Enviar una carta. Ir hacia una cabina telefónica. Dos acciones que suenan a otros tiempos, las de la espera sin Wi-Fi y la de una vida sin celulares, donde poseer un teléfono en la casa propia parecía un lujo. “Querido Kevin: No sé si recibiste mi última carta desde la cabina telefónica. En realidad, fue la primera y última de las cartas que te escribí desde esa cabina, y esto ahora podría sonar como que fueron dos las cartas que te envié desde esa cabina. Pero si efectivamente recibiste alguna de esas cartas, ¿cómo es que nunca llamaste a la compañía telefónica para decirles dónde me encontraba?”, escribe el narrador de Cartas a Kevin, del escritor norteamericano Stephen Dixon, novela de 2016 editada recientemente por Eterna Cadencia, que había publicado por primera vez al español sus volúmenes Calles y otros relatos (2014) y Ventanas y otros relatos (2015).

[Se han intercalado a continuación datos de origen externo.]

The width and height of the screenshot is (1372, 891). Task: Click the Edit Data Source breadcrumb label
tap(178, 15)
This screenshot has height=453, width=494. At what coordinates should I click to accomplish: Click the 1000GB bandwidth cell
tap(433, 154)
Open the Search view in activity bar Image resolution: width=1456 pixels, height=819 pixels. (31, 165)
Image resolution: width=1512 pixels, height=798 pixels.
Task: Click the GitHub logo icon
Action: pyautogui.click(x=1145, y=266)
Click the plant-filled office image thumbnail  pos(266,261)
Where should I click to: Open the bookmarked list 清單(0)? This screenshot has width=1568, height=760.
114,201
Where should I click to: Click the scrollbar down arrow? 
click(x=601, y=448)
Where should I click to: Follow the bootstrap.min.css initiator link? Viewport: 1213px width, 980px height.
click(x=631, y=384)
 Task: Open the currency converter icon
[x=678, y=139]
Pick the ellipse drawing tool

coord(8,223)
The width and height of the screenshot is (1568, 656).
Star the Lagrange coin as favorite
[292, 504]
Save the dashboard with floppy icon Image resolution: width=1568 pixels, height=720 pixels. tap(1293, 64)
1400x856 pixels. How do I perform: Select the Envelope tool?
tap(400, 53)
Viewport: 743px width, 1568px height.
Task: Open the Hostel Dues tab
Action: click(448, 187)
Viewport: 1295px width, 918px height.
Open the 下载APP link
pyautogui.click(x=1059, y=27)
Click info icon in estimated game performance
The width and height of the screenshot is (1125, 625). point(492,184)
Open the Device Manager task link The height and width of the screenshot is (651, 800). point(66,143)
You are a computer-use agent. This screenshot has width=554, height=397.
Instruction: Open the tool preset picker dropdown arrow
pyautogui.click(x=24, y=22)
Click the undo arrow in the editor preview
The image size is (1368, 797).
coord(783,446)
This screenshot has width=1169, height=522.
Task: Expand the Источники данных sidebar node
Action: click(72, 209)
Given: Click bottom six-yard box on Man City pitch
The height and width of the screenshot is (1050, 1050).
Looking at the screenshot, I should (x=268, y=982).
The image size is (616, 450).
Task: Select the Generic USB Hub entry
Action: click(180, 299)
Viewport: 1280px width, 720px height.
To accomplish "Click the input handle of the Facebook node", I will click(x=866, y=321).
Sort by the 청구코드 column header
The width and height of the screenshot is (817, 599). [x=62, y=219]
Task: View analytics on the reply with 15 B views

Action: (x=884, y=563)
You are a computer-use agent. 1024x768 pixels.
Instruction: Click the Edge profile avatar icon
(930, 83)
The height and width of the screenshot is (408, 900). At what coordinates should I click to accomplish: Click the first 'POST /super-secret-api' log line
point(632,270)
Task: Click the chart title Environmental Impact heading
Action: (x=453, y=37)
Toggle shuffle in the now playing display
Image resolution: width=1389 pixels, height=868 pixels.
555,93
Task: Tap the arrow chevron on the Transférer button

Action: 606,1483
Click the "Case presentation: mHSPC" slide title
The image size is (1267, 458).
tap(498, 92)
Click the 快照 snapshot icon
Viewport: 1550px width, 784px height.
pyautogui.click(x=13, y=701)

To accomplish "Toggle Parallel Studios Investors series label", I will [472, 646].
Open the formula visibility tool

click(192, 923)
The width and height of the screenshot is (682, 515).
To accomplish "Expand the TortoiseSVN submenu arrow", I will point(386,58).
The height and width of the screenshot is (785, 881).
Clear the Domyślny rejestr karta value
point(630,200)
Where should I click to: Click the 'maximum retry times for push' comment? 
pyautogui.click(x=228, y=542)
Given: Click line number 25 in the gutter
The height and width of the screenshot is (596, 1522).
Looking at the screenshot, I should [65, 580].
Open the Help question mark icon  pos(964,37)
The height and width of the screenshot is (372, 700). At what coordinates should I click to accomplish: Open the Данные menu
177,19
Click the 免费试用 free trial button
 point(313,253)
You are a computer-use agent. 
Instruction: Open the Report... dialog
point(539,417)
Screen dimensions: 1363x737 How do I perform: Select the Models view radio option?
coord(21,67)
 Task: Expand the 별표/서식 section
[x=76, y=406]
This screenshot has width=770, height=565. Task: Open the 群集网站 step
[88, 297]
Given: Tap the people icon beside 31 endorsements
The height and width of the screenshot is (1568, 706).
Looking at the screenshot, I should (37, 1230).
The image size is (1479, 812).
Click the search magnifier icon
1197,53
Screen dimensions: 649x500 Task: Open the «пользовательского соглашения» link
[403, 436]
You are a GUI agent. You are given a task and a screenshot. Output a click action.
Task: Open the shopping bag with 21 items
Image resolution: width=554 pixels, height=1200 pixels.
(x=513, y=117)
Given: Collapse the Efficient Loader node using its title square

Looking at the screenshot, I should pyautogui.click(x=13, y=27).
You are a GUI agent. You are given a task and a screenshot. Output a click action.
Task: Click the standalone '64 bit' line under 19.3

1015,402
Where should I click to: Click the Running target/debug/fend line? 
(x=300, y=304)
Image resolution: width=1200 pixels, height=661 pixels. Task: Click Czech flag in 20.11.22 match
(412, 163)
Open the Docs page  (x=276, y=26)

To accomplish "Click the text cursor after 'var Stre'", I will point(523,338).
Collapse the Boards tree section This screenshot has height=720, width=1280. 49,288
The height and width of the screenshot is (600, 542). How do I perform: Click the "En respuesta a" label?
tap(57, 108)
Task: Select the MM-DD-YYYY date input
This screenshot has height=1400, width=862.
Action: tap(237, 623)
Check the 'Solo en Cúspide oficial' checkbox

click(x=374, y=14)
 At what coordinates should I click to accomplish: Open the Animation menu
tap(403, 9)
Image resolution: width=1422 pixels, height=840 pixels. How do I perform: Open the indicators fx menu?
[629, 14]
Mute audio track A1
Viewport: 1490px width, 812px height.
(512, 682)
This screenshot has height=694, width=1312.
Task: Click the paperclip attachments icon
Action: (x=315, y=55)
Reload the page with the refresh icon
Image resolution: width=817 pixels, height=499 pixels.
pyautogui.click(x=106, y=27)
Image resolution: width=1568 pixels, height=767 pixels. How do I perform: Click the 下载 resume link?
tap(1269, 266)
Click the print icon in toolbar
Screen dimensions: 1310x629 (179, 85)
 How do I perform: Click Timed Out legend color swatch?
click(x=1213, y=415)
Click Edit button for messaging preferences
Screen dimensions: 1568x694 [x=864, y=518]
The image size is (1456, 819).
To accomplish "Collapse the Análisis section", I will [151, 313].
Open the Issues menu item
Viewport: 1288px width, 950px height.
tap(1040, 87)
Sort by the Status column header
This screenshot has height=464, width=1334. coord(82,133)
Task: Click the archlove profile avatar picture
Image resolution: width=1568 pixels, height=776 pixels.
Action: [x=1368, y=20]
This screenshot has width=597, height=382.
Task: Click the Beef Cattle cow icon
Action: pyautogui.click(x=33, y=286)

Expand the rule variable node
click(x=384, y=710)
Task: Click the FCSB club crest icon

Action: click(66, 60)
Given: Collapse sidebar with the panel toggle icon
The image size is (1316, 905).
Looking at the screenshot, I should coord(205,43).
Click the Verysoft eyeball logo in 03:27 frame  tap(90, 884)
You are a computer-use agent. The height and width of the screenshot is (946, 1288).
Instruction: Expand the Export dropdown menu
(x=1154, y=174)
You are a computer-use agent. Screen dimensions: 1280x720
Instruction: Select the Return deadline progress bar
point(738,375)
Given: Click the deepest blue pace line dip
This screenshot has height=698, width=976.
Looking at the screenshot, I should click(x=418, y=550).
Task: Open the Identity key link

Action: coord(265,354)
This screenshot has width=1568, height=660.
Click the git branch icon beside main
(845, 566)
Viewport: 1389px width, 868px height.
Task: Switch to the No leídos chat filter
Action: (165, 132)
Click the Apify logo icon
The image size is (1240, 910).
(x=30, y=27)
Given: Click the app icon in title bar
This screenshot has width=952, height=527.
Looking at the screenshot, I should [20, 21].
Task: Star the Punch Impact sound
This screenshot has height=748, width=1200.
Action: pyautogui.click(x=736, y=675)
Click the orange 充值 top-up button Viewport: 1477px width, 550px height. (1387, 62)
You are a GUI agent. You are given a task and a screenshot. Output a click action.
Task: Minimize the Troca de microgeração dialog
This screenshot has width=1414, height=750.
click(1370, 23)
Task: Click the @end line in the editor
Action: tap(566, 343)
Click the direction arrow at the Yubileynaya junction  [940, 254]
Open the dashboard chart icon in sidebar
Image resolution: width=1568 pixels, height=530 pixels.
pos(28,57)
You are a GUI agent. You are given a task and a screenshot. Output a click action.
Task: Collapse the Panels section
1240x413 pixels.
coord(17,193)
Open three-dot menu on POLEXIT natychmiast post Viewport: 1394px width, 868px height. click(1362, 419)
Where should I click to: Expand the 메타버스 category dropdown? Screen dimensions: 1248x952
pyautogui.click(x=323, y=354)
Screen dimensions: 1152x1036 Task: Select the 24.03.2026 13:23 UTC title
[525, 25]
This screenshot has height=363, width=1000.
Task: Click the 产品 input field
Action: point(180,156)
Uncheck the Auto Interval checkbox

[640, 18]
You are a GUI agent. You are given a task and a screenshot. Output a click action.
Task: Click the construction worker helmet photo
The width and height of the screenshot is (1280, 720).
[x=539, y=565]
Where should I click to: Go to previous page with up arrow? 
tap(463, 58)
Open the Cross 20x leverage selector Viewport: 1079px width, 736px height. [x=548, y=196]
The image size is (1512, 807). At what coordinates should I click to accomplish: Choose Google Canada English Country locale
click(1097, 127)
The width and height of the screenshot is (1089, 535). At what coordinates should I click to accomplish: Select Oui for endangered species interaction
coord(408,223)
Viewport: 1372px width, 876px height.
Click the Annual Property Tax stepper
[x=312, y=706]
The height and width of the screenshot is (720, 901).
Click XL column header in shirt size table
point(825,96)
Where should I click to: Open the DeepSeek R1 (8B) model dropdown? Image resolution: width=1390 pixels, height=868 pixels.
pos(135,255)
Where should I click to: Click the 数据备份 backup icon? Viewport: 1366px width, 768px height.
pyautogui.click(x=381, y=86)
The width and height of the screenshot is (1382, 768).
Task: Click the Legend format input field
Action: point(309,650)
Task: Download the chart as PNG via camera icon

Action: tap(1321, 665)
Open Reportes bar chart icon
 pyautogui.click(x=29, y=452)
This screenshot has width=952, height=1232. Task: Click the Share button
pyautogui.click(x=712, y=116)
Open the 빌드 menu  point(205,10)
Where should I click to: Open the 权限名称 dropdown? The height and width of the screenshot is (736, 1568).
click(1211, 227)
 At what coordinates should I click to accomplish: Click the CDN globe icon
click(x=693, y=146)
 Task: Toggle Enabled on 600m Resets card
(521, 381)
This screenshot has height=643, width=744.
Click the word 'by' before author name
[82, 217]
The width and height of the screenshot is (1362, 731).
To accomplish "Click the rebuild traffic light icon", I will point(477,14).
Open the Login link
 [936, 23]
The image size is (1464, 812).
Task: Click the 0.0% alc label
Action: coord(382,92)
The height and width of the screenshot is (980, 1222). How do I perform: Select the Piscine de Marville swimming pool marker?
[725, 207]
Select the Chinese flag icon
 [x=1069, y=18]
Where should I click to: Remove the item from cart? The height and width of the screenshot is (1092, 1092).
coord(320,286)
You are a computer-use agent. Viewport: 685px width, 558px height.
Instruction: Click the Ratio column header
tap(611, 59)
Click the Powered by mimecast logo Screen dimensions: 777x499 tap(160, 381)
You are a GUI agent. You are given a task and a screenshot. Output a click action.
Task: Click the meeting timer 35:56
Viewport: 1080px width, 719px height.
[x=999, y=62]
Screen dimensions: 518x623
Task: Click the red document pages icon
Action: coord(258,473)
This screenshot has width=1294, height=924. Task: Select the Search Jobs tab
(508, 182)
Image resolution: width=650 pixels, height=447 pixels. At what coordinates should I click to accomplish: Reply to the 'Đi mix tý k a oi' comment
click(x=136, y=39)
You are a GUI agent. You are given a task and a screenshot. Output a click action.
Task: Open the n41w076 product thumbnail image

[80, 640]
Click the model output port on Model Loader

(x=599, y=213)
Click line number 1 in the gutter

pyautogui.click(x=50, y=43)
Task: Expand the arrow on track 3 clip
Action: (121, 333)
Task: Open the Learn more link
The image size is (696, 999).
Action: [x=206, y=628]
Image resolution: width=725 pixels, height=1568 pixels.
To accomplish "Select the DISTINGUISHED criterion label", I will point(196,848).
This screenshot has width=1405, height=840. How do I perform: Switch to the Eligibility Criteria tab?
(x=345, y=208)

El narrador, un hombre llamado Rudy Foy, vive en Nueva York y quiere comunicarse con un amigo de nombre Kevin Wafer, de Palo Alto, California, pero no tiene teléfono. Lo cierto es que cuando va hacia una cabina telefónica tiene la mala fortuna de quedarse atascado más de una semana. La cabina estaba escondida detrás de cientos de otras cabinas en el fondo de una sala enorme, sin que algún trabajador telefónico lo pueda ver.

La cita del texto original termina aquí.